Update: After the time of publication, G2VP informed Crunchbase News that the fund has not yet held its final closing, and, accordingly, we’ve amended language in this article to reflect that.
It’s been a little while since the green technology sector has had a new big fund enter the game. That’s changing.
According to SEC filings posted this afternoon, G2VP is raising its first fund, which is straightforwardly called “G2VP I, LLC.” If that doesn’t ring a bell, it should, because G2VP is the reincarnation of Kleiner Perkins‘s series of Green Growth (hence “G2”) funds.
The process of spinning G2VP out from the storied Silicon Valley venture firm started in early 2017, according to a Wall Street Journal article from the time. Public-facing signals that the Green Growth team was raising a new fund emerged with the first regulatory filing for the fund – posted exactly one year ago today on April 24, 2017 – which cited a total offering amount of $275 million.
364 days after the first LP check was signed, G2VP’s fund has raised $298.15, an oversubscription of 17.5 percent from initial targets.
The general partners listed on G2VP’s fund are:
- Daniel Oros, a former member of the Green Growth Fund at Kleiner Perkins. Before KPCB, he was a vice president of Goldman Sach’s Special Situations Group.

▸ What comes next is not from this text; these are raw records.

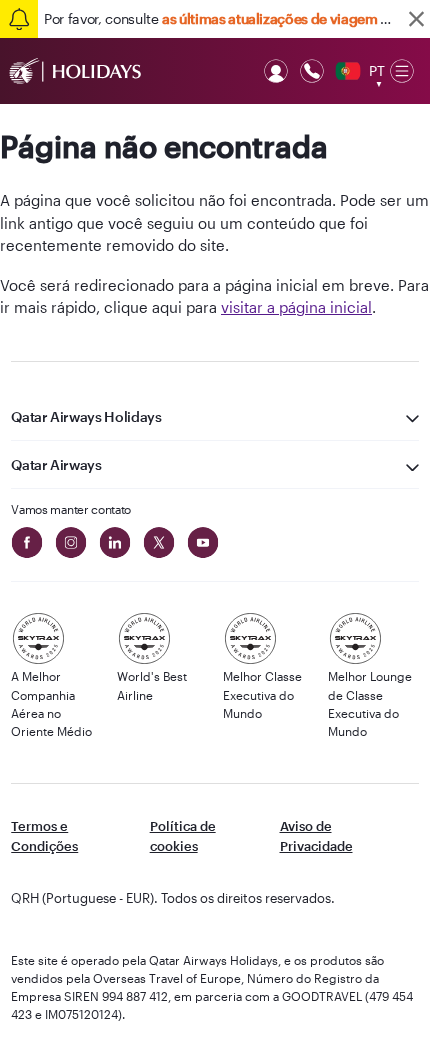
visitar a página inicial (296, 307)
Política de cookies (183, 836)
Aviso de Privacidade (316, 836)
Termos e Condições (44, 836)
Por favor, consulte (221, 18)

- Benjamin Kortlang, a former partner in KPCB’s Green Growth Fund. He was also a vice president at Goldman Sachs.
- David Mount, another former partner in the Green Growth Fund. He was previously with Bain Capital.

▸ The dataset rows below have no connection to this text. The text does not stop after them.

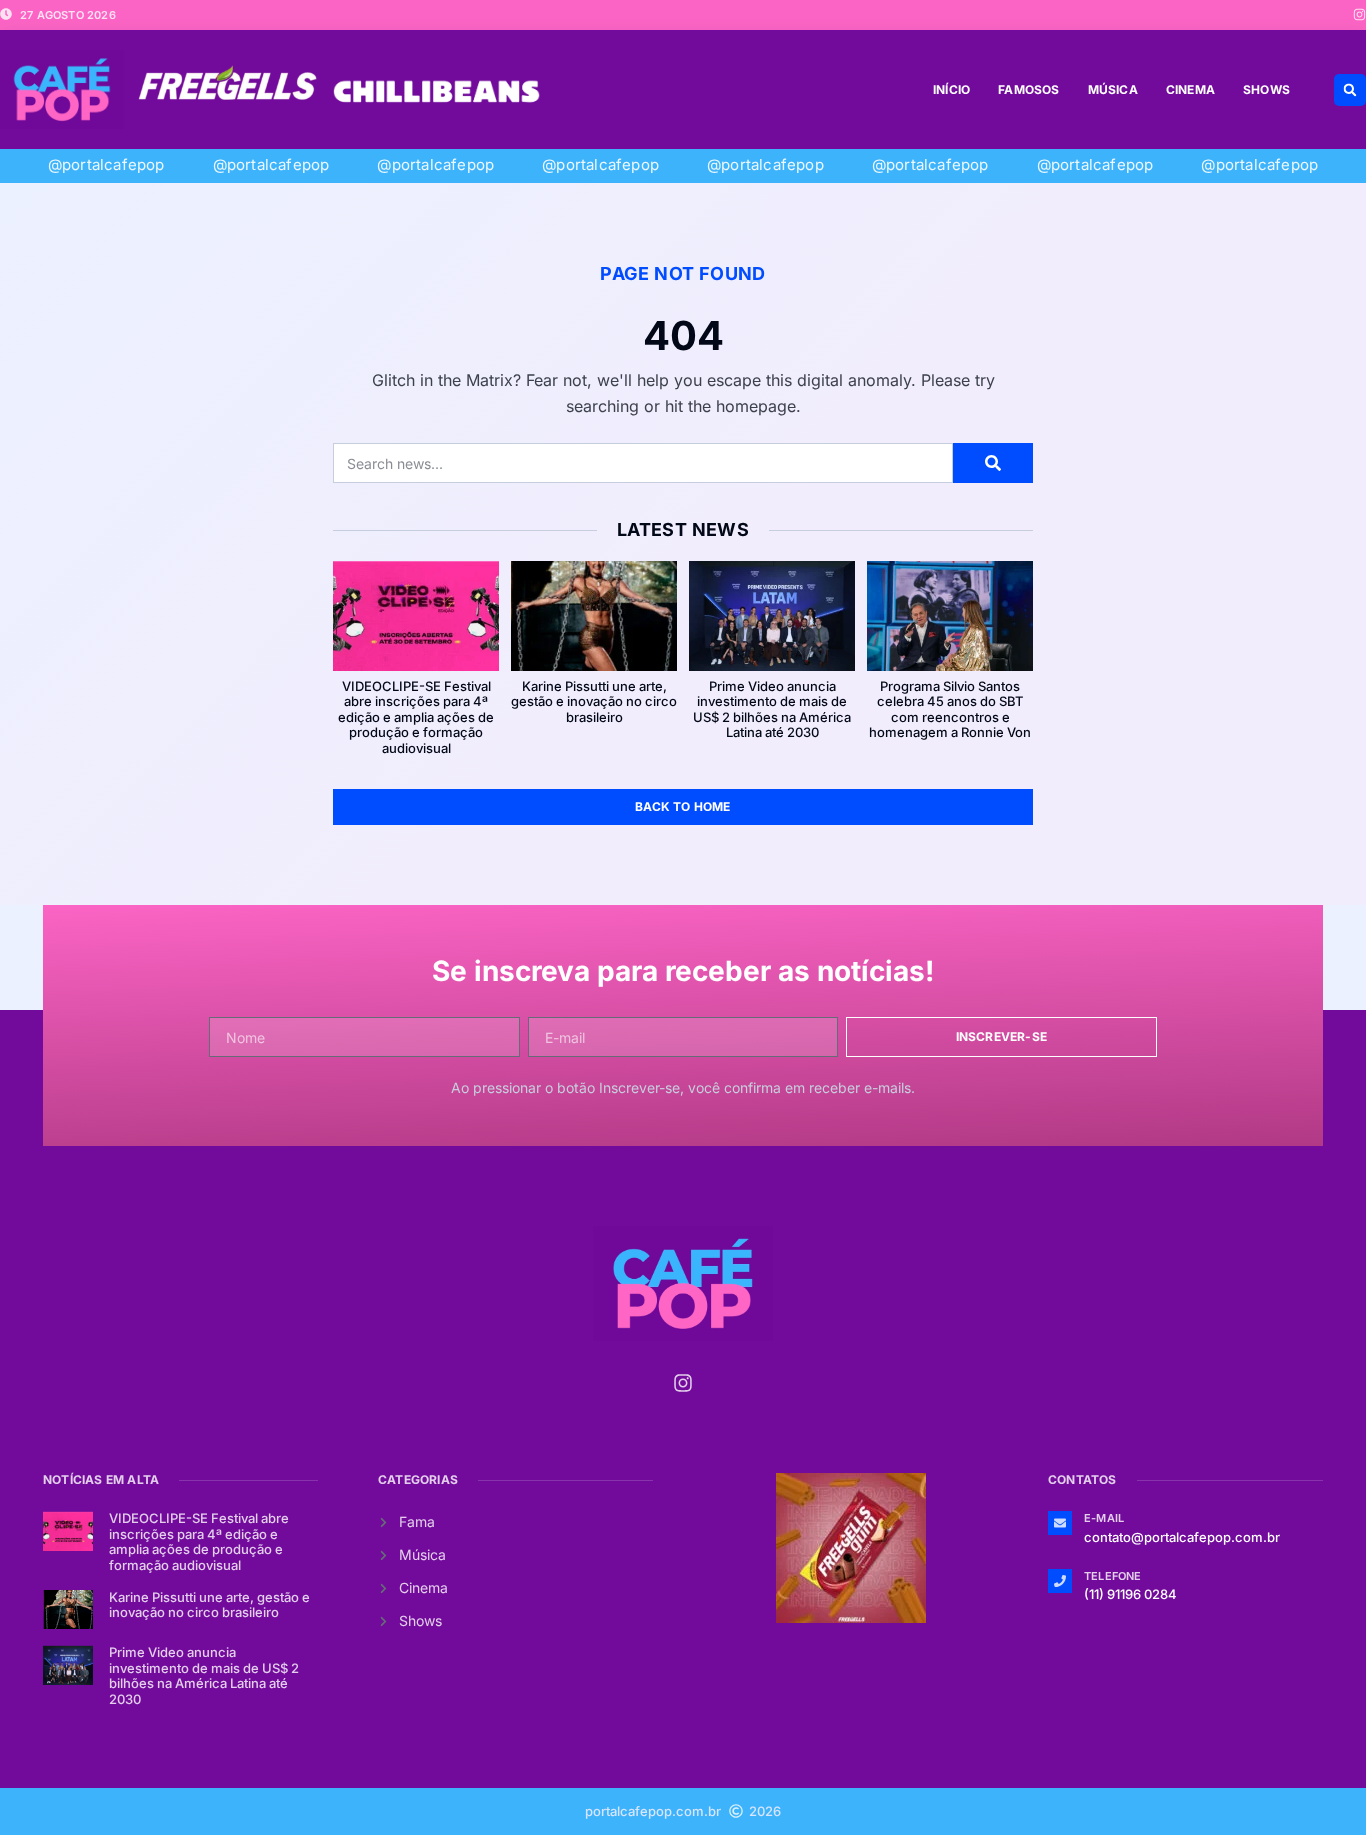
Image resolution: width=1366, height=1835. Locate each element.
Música (1113, 89)
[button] (1350, 90)
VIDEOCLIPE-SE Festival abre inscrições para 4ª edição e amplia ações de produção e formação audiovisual (416, 717)
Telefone (1113, 1576)
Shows (1266, 89)
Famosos (1028, 89)
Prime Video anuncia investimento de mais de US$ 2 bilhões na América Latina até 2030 (772, 709)
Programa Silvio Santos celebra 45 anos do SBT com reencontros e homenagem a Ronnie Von (950, 709)
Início (951, 89)
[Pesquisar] (993, 463)
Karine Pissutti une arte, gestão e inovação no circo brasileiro (594, 701)
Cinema (1190, 89)
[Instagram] (1359, 14)
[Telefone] (1060, 1581)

- Brook Porter, a former partner of the Green Growth Fund who prior to joining the world of venture investing was the cofounder of Primafuel and R&D manager at Intelligent Energy.
And to be clear, G2VP appears to be a de novo entity, separate and apart from Kleiner Perkins.
This being said, a person familiar with Kleiner Perkins’s history said they “wouldn’t be surprised” if KPCB chairman John Doerr was “somehow involved” in encouraging G2VP’s team to proceed with the fund.
They added that Kleiner Perkins’ cleantech investment funds performed roughly in line with the other, more traditional tech-focused venture funds under the firm’s aegis.
They suggested that Kleiner Perkins encouraged the spinout because of some notable and public failures in its cleantech portfolio, which tarnished the firm’s reputation in the cleantech industry, despite its otherwise strong performance in the sector.